Model visualization and online software

We utilized Cytoscape.js for visualizing the BOUND model. We developed a model usage interface specifically designed for hospitals or governments to obtain lung cancer risk levels. This platform also allows for the identification of high-risk factors based on predicted outcomes and known medical history.

Statistical analysis

In this study, the variables used were all categorical, described by frequency (n) and proportion (%). For the baseline comparison between the training set and two external validation sets, the chi-square test was utilized for binary variables, while the Wilcoxon rank-sum test was applied for the ordered categorical variable of age.

We evaluated BN-logistic against traditional parameter learning methods (maximum likelihood and Bayesian estimation) on internal and external validation sets, using the Delong test to assess whether BN-logistic achieved a higher AUC. We also compared these methods on simulated data at various sparsity levels (0.005, 0.015, 0.025, 0.035, 0.045, 0.055). For each sparsity level, 1000 data sets were generated to evaluate these methods. After confirming that each evaluation index approximated a normal distribution, we conducted a paired t-test to assess whether BN-logistic outperformed traditional methods. Sensitivity analysis of BOUND was conducted on the external validation set in Boxing, setting a missing data rate between 10% and 70% (notably, age and gender data were complete without missing values), aiming to evaluate the model’s performance under various missing data conditions.

For comparison, we used the logistic regression model, which cannot directly handle missing data, was combined with different imputation methods to make predictions. The imputation techniques used were multiple imputation36 and random forest imputation37. As shown in Supplementary Fig. 1, the model’s AUC stabilized after incorporating the top eight features. Therefore, these eight features were selected to construct the logistic model. Like BOUND, the logistic model was trained on the Cheeloo LEAD training set and then applied to the Boxing external validation set under different missing data conditions.

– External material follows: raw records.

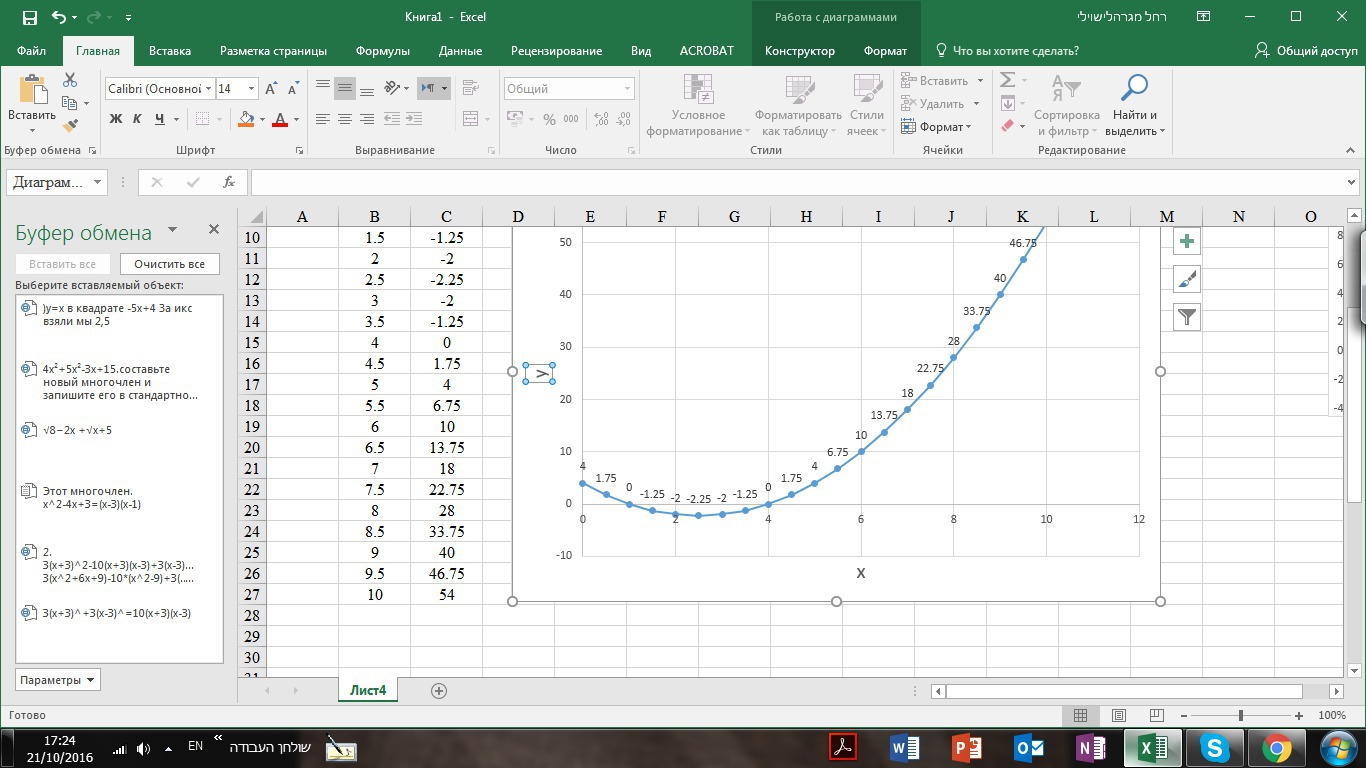The image size is (1366, 768).
Task: Select the Format Painter brush icon
Action: (x=70, y=126)
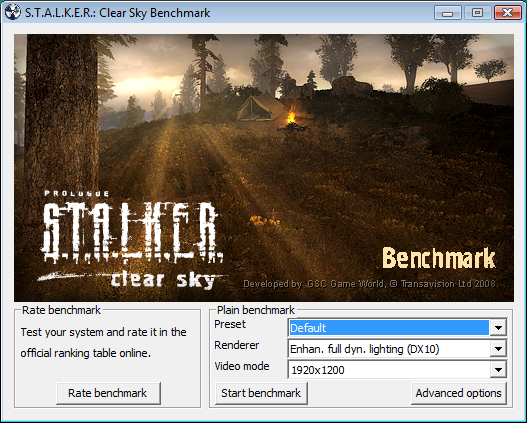Select the highlighted Default preset field

click(389, 327)
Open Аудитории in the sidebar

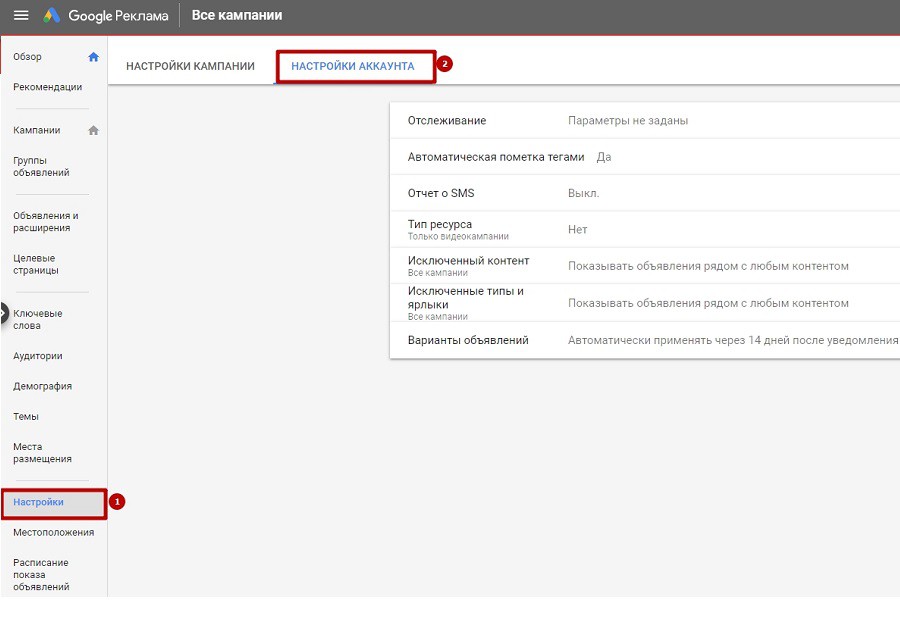pyautogui.click(x=38, y=355)
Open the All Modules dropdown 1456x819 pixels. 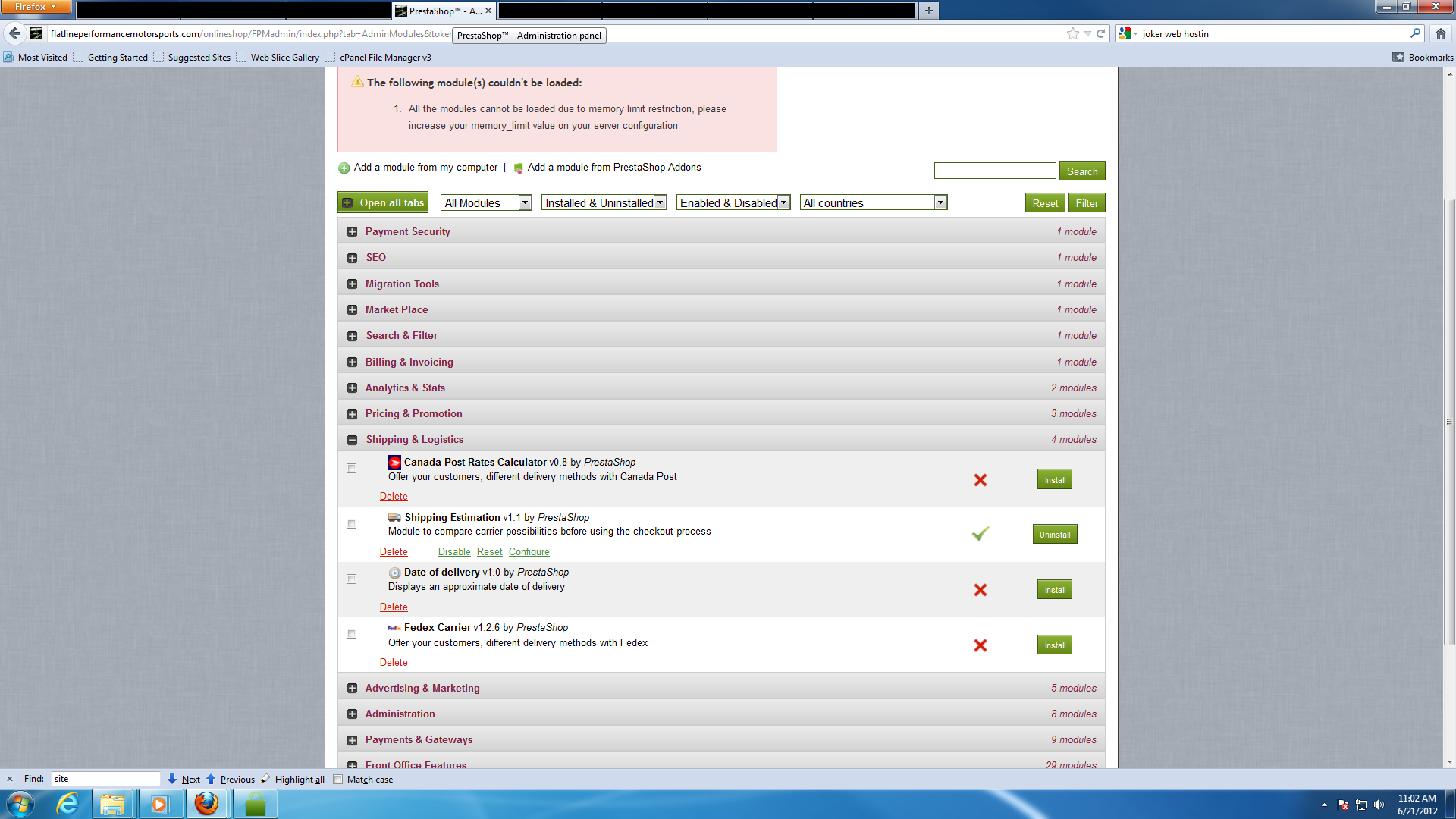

This study comprehensively assessed BOUND’s performance in terms of discrimination, calibration, and clinical utility. The model’s discriminative ability was evaluated using AUC, assessing the model’s effectiveness in distinguishing between lung cancer patients and those non-lung cancer population. Calibration refers to the agreement between predicted risks and observed outcomes. Additionally, decision curve analysis was employed to evaluate the clinical utility of the model. Furthermore, the rescaled Precision-Recall (PR) curve was used to evaluate BOUND’s prediction performance for imbalanced data. The detailed process of rescaled PR curve25 can be found in Supplementary Note 1. All analyses were performed in R, version 4.3.0, and PostgreSQL, version 15.0.

Data approval

This study was approved by the Institutional Review Board of the Shandong University School of Public Health, China. No informed consent was required, because the EHR in this study were anonymized.